Task objective » Search the data for the word "under". Reproduce every line where it is found.

(Supplied material Opens)

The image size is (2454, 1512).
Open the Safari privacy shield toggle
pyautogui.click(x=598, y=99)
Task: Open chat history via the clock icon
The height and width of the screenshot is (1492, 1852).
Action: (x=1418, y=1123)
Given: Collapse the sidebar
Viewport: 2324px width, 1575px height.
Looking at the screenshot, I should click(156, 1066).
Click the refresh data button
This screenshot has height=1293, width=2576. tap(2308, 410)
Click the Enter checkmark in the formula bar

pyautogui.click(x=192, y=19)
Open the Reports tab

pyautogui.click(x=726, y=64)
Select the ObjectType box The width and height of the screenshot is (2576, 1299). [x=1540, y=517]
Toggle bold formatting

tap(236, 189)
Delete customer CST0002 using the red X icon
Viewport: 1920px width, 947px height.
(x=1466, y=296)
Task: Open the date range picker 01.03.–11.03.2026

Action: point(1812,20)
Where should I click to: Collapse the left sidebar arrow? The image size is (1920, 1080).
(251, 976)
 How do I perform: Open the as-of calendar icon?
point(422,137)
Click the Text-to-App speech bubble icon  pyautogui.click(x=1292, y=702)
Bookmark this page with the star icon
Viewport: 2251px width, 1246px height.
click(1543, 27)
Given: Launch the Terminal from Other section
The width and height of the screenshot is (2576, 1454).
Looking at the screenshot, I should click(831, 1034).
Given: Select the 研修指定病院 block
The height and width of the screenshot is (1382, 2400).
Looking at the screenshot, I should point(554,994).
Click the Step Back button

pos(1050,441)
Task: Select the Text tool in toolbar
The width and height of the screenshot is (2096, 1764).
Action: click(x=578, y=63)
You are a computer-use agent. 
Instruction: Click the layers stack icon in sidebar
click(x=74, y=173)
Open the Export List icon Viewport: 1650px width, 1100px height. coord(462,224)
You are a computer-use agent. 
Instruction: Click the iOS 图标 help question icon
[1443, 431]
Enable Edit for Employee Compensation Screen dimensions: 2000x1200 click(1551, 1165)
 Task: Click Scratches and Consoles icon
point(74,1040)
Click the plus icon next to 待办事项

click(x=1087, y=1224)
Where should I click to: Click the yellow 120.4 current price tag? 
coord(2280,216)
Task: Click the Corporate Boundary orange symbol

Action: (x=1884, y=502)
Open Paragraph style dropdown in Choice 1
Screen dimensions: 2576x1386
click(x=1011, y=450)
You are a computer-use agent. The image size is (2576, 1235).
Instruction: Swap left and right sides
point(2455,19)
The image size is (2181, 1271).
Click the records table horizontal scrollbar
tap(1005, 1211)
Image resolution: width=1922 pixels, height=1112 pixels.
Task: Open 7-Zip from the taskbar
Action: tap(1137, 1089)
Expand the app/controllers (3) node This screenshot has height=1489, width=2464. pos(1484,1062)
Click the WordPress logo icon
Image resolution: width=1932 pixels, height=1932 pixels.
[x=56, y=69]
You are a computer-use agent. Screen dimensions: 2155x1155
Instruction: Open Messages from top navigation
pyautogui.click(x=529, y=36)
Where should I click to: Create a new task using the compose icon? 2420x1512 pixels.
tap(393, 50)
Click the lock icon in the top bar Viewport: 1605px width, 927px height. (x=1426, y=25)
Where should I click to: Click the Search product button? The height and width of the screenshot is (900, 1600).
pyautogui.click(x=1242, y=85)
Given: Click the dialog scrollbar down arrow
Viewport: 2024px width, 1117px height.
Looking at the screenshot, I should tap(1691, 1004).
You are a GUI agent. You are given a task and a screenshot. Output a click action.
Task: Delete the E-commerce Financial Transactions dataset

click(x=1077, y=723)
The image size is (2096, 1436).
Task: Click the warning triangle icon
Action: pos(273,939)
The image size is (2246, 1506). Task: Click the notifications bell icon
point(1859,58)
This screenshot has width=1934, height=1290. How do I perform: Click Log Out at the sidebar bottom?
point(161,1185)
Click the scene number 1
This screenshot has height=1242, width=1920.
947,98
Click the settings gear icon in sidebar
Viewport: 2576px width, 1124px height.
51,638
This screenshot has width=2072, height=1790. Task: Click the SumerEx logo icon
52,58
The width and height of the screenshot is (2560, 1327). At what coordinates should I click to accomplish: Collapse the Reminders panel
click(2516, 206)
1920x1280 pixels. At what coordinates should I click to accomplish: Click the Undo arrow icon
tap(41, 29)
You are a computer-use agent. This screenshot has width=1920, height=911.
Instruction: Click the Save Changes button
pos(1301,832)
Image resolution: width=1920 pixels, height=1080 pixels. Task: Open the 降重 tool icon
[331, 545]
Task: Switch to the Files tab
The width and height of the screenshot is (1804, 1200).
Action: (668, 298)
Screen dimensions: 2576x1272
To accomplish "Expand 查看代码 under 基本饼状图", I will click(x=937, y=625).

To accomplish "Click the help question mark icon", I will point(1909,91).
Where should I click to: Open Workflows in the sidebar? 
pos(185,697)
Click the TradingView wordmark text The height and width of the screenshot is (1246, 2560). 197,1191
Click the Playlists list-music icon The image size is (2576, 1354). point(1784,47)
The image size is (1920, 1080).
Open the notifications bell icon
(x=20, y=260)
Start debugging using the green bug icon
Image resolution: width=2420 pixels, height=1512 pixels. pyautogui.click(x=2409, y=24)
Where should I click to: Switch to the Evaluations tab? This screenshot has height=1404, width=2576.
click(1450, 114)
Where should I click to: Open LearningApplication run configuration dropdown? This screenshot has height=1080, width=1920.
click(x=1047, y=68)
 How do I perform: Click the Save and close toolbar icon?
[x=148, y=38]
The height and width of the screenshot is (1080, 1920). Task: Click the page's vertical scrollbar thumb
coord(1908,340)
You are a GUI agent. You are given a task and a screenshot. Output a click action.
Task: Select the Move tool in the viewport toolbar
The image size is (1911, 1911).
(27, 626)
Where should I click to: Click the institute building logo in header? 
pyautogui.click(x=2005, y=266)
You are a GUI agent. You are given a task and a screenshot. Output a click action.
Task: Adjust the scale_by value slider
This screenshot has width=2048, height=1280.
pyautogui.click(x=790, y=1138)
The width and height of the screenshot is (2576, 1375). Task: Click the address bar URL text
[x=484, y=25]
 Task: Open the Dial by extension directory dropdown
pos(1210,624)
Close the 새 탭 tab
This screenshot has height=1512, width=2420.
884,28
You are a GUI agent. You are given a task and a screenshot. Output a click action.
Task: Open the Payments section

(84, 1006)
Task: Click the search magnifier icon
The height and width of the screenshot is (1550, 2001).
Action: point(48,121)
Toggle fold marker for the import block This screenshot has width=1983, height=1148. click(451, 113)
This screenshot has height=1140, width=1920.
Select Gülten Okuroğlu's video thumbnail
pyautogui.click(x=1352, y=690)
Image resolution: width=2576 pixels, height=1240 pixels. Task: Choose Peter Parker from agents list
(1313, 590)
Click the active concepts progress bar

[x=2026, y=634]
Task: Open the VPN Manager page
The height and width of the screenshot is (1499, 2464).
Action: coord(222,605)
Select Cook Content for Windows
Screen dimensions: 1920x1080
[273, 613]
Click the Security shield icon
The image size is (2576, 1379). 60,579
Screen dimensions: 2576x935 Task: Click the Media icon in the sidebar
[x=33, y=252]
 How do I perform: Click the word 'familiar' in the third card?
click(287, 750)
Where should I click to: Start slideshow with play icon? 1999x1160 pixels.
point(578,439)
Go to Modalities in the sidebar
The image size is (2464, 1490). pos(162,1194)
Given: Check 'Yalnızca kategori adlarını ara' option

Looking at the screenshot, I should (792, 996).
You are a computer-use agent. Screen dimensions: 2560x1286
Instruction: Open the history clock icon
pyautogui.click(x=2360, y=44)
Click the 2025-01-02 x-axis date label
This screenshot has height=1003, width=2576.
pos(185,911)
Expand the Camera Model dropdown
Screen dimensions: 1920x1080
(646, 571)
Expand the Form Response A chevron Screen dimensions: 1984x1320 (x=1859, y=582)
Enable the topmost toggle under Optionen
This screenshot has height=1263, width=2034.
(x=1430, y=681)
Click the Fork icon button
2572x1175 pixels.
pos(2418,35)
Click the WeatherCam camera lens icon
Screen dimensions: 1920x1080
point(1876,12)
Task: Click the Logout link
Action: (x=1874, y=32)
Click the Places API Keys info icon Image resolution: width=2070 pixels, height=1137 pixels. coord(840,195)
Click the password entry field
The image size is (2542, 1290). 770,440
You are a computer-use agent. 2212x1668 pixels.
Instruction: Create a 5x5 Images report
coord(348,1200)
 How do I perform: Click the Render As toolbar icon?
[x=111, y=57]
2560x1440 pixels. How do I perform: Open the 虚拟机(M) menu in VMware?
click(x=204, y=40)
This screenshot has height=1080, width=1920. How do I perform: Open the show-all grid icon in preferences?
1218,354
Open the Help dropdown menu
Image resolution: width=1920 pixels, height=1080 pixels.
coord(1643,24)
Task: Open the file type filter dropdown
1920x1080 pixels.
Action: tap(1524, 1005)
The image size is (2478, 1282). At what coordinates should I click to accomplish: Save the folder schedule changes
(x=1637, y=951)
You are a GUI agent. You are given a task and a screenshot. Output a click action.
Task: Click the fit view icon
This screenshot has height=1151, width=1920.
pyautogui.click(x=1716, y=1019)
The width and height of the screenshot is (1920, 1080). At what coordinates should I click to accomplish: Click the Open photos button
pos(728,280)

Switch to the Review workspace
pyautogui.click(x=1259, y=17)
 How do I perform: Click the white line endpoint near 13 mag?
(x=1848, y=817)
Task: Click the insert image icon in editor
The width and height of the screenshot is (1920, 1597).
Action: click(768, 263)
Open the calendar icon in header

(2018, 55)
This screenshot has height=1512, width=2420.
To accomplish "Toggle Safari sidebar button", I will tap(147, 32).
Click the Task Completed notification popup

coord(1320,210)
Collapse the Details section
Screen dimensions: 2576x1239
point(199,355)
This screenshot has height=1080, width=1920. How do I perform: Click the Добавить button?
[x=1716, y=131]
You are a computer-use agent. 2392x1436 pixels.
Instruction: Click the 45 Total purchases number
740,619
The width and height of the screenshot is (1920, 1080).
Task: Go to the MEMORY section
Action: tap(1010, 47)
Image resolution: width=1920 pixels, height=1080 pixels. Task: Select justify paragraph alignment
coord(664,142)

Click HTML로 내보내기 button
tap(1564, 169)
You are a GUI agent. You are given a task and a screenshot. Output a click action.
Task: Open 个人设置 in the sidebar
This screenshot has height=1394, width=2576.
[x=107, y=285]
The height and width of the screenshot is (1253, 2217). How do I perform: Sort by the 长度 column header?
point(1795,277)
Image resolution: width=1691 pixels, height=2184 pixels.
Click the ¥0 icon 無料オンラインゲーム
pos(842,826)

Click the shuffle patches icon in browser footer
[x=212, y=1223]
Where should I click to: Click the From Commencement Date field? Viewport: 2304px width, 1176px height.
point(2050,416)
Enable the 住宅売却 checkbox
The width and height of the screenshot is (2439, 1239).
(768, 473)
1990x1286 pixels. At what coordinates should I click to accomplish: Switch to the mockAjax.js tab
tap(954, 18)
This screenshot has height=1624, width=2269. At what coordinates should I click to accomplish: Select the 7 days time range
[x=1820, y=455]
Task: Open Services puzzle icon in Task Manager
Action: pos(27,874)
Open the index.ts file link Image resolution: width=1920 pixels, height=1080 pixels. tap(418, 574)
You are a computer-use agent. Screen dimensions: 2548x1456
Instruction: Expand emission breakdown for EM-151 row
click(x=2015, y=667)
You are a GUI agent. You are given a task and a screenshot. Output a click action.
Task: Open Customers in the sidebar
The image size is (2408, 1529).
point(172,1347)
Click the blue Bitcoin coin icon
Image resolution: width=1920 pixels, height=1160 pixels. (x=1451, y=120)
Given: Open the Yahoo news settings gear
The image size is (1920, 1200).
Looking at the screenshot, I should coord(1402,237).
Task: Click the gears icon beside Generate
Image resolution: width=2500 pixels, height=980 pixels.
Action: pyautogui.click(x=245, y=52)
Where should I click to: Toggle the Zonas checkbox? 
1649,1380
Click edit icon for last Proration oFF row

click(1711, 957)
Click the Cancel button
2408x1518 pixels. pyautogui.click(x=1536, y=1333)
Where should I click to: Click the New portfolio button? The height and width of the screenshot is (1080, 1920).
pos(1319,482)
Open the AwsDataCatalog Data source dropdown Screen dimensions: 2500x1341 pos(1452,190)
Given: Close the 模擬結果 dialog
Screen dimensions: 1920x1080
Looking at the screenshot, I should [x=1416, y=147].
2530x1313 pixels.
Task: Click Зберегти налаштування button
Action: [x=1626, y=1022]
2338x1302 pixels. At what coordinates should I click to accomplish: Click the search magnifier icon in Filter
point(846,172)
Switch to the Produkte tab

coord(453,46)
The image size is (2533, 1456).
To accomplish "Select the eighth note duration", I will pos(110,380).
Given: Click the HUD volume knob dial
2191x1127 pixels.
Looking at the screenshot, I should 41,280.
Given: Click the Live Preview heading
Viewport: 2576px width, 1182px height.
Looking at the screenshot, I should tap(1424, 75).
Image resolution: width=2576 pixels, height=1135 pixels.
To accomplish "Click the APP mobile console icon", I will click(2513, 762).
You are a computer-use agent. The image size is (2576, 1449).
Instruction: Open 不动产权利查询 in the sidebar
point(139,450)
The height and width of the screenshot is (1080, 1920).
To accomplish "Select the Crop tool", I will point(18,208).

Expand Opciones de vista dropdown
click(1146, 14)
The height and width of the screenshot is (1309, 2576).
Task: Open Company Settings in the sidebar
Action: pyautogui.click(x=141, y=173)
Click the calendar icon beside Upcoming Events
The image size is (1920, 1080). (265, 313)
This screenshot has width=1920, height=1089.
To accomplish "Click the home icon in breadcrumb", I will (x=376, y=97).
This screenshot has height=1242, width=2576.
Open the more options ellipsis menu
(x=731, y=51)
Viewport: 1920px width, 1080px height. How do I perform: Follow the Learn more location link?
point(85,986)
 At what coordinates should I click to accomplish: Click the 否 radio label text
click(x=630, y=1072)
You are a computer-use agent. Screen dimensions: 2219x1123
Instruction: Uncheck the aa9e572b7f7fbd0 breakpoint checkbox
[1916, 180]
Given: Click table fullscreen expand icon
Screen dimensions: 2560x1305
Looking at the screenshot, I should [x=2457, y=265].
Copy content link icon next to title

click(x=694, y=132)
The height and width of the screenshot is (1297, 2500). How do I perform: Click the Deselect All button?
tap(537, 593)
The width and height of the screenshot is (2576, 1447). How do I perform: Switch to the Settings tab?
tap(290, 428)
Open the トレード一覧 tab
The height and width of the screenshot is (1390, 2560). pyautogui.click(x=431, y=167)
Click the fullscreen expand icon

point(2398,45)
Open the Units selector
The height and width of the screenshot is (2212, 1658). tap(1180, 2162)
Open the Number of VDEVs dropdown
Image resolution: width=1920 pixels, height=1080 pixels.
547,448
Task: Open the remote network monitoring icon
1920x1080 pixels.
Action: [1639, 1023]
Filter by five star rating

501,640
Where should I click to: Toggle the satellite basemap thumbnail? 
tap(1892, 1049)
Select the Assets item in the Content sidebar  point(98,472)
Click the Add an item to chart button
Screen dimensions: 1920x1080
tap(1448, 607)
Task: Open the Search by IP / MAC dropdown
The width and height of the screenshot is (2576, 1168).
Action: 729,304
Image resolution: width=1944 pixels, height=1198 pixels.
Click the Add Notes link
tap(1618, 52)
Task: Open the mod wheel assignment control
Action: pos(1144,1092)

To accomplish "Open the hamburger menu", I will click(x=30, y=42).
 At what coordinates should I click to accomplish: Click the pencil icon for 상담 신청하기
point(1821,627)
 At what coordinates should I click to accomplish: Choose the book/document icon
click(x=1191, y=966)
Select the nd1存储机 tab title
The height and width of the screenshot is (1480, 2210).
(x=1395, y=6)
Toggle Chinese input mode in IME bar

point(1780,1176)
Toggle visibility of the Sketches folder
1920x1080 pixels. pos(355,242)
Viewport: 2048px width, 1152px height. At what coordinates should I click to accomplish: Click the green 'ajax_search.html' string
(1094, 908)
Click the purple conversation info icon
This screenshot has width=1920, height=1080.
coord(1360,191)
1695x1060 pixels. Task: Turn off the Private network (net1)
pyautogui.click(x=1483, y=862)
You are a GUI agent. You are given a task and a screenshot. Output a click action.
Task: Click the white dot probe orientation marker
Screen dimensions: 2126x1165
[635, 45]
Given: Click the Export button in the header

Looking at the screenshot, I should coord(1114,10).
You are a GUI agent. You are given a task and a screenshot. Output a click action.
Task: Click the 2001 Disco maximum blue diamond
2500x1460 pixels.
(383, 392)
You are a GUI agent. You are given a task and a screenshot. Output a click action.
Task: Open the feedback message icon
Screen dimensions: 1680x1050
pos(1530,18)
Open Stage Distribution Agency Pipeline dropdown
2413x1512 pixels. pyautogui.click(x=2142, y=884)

(Supplied material Closes)

Solution »
To accomplish "Expand 查看代码 under 基本饼状图", I will click(x=937, y=625).
Enable the topmost toggle under Optionen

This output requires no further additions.